→ **RECORD SET**:
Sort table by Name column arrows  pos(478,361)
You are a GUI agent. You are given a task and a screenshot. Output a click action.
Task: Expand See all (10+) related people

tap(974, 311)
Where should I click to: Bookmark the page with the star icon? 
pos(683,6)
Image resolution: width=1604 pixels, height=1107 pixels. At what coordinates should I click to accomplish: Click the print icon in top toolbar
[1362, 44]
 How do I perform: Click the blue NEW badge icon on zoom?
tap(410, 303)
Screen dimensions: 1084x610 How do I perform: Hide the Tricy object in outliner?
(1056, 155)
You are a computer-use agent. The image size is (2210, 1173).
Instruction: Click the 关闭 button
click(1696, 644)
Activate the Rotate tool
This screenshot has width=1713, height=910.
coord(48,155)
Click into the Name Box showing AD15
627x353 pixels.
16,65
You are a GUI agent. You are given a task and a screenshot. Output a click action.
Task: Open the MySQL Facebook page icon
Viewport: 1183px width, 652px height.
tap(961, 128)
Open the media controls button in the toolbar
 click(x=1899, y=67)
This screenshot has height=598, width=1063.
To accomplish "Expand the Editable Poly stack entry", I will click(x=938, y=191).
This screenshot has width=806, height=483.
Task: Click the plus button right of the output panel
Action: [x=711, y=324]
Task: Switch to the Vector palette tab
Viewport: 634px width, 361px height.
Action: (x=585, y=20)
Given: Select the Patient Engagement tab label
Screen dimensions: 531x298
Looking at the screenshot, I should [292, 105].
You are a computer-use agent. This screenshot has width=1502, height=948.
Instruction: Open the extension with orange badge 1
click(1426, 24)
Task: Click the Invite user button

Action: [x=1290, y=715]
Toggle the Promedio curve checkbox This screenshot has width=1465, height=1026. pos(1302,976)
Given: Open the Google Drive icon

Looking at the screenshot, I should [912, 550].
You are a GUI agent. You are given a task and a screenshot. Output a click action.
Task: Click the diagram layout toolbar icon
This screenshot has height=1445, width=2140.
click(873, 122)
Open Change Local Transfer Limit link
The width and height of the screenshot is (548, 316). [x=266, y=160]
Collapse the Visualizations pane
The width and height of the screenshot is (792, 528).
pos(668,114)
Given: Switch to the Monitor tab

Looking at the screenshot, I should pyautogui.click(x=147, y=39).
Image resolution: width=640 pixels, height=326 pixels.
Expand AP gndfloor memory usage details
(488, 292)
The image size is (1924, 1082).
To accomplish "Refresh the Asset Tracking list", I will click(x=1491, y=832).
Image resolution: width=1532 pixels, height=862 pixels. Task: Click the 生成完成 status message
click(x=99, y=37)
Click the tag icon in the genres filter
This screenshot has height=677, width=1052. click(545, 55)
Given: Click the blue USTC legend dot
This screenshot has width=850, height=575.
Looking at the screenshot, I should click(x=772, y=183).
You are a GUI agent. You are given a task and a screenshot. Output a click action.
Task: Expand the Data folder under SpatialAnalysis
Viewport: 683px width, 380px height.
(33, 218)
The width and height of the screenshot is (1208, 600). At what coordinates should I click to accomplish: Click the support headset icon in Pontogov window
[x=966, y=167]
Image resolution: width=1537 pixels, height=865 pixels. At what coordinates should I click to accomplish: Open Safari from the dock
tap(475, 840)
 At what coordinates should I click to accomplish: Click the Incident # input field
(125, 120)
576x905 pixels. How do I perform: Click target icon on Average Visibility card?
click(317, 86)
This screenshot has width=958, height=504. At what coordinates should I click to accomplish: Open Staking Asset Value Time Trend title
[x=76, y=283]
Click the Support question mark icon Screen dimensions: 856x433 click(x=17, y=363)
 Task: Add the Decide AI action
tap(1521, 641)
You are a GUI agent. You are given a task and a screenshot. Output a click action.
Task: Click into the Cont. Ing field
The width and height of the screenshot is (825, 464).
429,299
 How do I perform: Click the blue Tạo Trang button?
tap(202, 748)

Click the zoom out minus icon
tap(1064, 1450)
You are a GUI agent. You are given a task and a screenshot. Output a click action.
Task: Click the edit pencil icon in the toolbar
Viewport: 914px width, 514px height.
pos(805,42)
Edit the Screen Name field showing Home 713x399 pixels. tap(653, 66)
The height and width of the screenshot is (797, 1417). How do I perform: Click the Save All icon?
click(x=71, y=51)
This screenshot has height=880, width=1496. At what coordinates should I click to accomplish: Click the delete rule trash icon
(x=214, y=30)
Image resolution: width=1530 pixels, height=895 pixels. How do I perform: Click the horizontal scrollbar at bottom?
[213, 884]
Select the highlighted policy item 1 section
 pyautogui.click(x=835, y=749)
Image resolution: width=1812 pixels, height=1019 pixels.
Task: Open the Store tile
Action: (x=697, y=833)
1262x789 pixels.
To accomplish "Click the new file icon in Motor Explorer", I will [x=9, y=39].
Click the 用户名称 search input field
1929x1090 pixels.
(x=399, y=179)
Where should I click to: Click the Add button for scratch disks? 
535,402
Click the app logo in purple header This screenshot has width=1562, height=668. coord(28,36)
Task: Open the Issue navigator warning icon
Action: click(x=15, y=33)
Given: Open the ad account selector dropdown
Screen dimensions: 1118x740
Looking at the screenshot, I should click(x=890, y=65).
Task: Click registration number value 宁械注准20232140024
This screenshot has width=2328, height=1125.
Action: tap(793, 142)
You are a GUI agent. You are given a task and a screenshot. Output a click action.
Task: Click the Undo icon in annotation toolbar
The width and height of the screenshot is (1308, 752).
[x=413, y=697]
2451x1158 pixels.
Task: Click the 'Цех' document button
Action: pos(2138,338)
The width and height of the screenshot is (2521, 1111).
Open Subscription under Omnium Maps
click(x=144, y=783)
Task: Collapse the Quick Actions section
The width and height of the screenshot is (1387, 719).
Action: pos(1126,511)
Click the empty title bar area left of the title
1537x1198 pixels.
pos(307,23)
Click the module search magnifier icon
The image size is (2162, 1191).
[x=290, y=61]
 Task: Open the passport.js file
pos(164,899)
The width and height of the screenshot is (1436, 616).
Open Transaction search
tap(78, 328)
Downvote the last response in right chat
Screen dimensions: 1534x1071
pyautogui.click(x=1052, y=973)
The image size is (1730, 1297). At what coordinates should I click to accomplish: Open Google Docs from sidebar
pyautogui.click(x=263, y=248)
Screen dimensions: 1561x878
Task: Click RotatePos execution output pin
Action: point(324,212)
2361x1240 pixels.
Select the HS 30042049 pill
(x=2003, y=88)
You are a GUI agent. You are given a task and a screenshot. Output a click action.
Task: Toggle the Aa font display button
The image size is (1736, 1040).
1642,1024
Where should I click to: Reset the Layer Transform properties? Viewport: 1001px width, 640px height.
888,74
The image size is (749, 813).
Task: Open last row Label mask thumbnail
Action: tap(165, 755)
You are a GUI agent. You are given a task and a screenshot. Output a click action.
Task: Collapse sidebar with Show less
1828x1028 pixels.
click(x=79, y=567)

→ **EXERCISE DIRECTIONS**: Word for word, restate all of the records.

→ **TASK ANSWER**:
Sort table by Name column arrows  pos(478,361)
You are a GUI agent. You are given a task and a screenshot. Output a click action.
Task: Expand See all (10+) related people

tap(974, 311)
Where should I click to: Bookmark the page with the star icon? 
pos(683,6)
Image resolution: width=1604 pixels, height=1107 pixels. At what coordinates should I click to accomplish: Click the print icon in top toolbar
[1362, 44]
 How do I perform: Click the blue NEW badge icon on zoom?
tap(410, 303)
Screen dimensions: 1084x610 How do I perform: Hide the Tricy object in outliner?
(1056, 155)
You are a computer-use agent. The image size is (2210, 1173).
Instruction: Click the 关闭 button
click(1696, 644)
Activate the Rotate tool
This screenshot has width=1713, height=910.
coord(48,155)
Click into the Name Box showing AD15
627x353 pixels.
16,65
You are a GUI agent. You are given a task and a screenshot. Output a click action.
Task: Open the MySQL Facebook page icon
Viewport: 1183px width, 652px height.
tap(961, 128)
Open the media controls button in the toolbar
 click(x=1899, y=67)
This screenshot has height=598, width=1063.
To accomplish "Expand the Editable Poly stack entry", I will click(x=938, y=191).
This screenshot has width=806, height=483.
Task: Click the plus button right of the output panel
Action: [x=711, y=324]
Task: Switch to the Vector palette tab
Viewport: 634px width, 361px height.
Action: (x=585, y=20)
Given: Select the Patient Engagement tab label
Screen dimensions: 531x298
Looking at the screenshot, I should [292, 105].
You are a computer-use agent. This screenshot has width=1502, height=948.
Instruction: Open the extension with orange badge 1
click(1426, 24)
Task: Click the Invite user button

Action: [x=1290, y=715]
Toggle the Promedio curve checkbox This screenshot has width=1465, height=1026. pos(1302,976)
Given: Open the Google Drive icon

Looking at the screenshot, I should [912, 550].
You are a GUI agent. You are given a task and a screenshot. Output a click action.
Task: Click the diagram layout toolbar icon
This screenshot has height=1445, width=2140.
click(873, 122)
Open Change Local Transfer Limit link
The width and height of the screenshot is (548, 316). [x=266, y=160]
Collapse the Visualizations pane
The width and height of the screenshot is (792, 528).
pos(668,114)
Given: Switch to the Monitor tab

Looking at the screenshot, I should pyautogui.click(x=147, y=39).
Image resolution: width=640 pixels, height=326 pixels.
Expand AP gndfloor memory usage details
(488, 292)
The image size is (1924, 1082).
To accomplish "Refresh the Asset Tracking list", I will click(x=1491, y=832).
Image resolution: width=1532 pixels, height=862 pixels. Task: Click the 生成完成 status message
click(x=99, y=37)
Click the tag icon in the genres filter
This screenshot has height=677, width=1052. click(545, 55)
Given: Click the blue USTC legend dot
This screenshot has width=850, height=575.
Looking at the screenshot, I should click(x=772, y=183).
You are a GUI agent. You are given a task and a screenshot. Output a click action.
Task: Expand the Data folder under SpatialAnalysis
Viewport: 683px width, 380px height.
(33, 218)
The width and height of the screenshot is (1208, 600). At what coordinates should I click to accomplish: Click the support headset icon in Pontogov window
[x=966, y=167]
Image resolution: width=1537 pixels, height=865 pixels. At what coordinates should I click to accomplish: Open Safari from the dock
tap(475, 840)
 At what coordinates should I click to accomplish: Click the Incident # input field
(125, 120)
576x905 pixels. How do I perform: Click target icon on Average Visibility card?
click(317, 86)
This screenshot has width=958, height=504. At what coordinates should I click to accomplish: Open Staking Asset Value Time Trend title
[x=76, y=283]
Click the Support question mark icon Screen dimensions: 856x433 click(x=17, y=363)
 Task: Add the Decide AI action
tap(1521, 641)
You are a GUI agent. You are given a task and a screenshot. Output a click action.
Task: Click into the Cont. Ing field
The width and height of the screenshot is (825, 464).
429,299
 How do I perform: Click the blue Tạo Trang button?
tap(202, 748)

Click the zoom out minus icon
tap(1064, 1450)
You are a GUI agent. You are given a task and a screenshot. Output a click action.
Task: Click the edit pencil icon in the toolbar
Viewport: 914px width, 514px height.
pos(805,42)
Edit the Screen Name field showing Home 713x399 pixels. tap(653, 66)
The height and width of the screenshot is (797, 1417). How do I perform: Click the Save All icon?
click(x=71, y=51)
This screenshot has height=880, width=1496. At what coordinates should I click to accomplish: Click the delete rule trash icon
(x=214, y=30)
Image resolution: width=1530 pixels, height=895 pixels. How do I perform: Click the horizontal scrollbar at bottom?
[213, 884]
Select the highlighted policy item 1 section
 pyautogui.click(x=835, y=749)
Image resolution: width=1812 pixels, height=1019 pixels.
Task: Open the Store tile
Action: (x=697, y=833)
1262x789 pixels.
To accomplish "Click the new file icon in Motor Explorer", I will [x=9, y=39].
Click the 用户名称 search input field
1929x1090 pixels.
(x=399, y=179)
Where should I click to: Click the Add button for scratch disks? 
535,402
Click the app logo in purple header This screenshot has width=1562, height=668. coord(28,36)
Task: Open the Issue navigator warning icon
Action: click(x=15, y=33)
Given: Open the ad account selector dropdown
Screen dimensions: 1118x740
Looking at the screenshot, I should click(x=890, y=65).
Task: Click registration number value 宁械注准20232140024
This screenshot has width=2328, height=1125.
Action: tap(793, 142)
You are a GUI agent. You are given a task and a screenshot. Output a click action.
Task: Click the Undo icon in annotation toolbar
The width and height of the screenshot is (1308, 752).
[x=413, y=697]
2451x1158 pixels.
Task: Click the 'Цех' document button
Action: pos(2138,338)
The width and height of the screenshot is (2521, 1111).
Open Subscription under Omnium Maps
click(x=144, y=783)
Task: Collapse the Quick Actions section
The width and height of the screenshot is (1387, 719).
Action: pos(1126,511)
Click the empty title bar area left of the title
1537x1198 pixels.
pos(307,23)
Click the module search magnifier icon
The image size is (2162, 1191).
[x=290, y=61]
 Task: Open the passport.js file
pos(164,899)
The width and height of the screenshot is (1436, 616).
Open Transaction search
tap(78, 328)
Downvote the last response in right chat
Screen dimensions: 1534x1071
pyautogui.click(x=1052, y=973)
The image size is (1730, 1297). At what coordinates should I click to accomplish: Open Google Docs from sidebar
pyautogui.click(x=263, y=248)
Screen dimensions: 1561x878
Task: Click RotatePos execution output pin
Action: point(324,212)
2361x1240 pixels.
Select the HS 30042049 pill
(x=2003, y=88)
You are a GUI agent. You are given a task and a screenshot. Output a click action.
Task: Toggle the Aa font display button
The image size is (1736, 1040).
1642,1024
Where should I click to: Reset the Layer Transform properties? Viewport: 1001px width, 640px height.
888,74
The image size is (749, 813).
Task: Open last row Label mask thumbnail
Action: tap(165, 755)
You are a GUI agent. You are given a task and a screenshot. Output a click action.
Task: Collapse sidebar with Show less
1828x1028 pixels.
click(x=79, y=567)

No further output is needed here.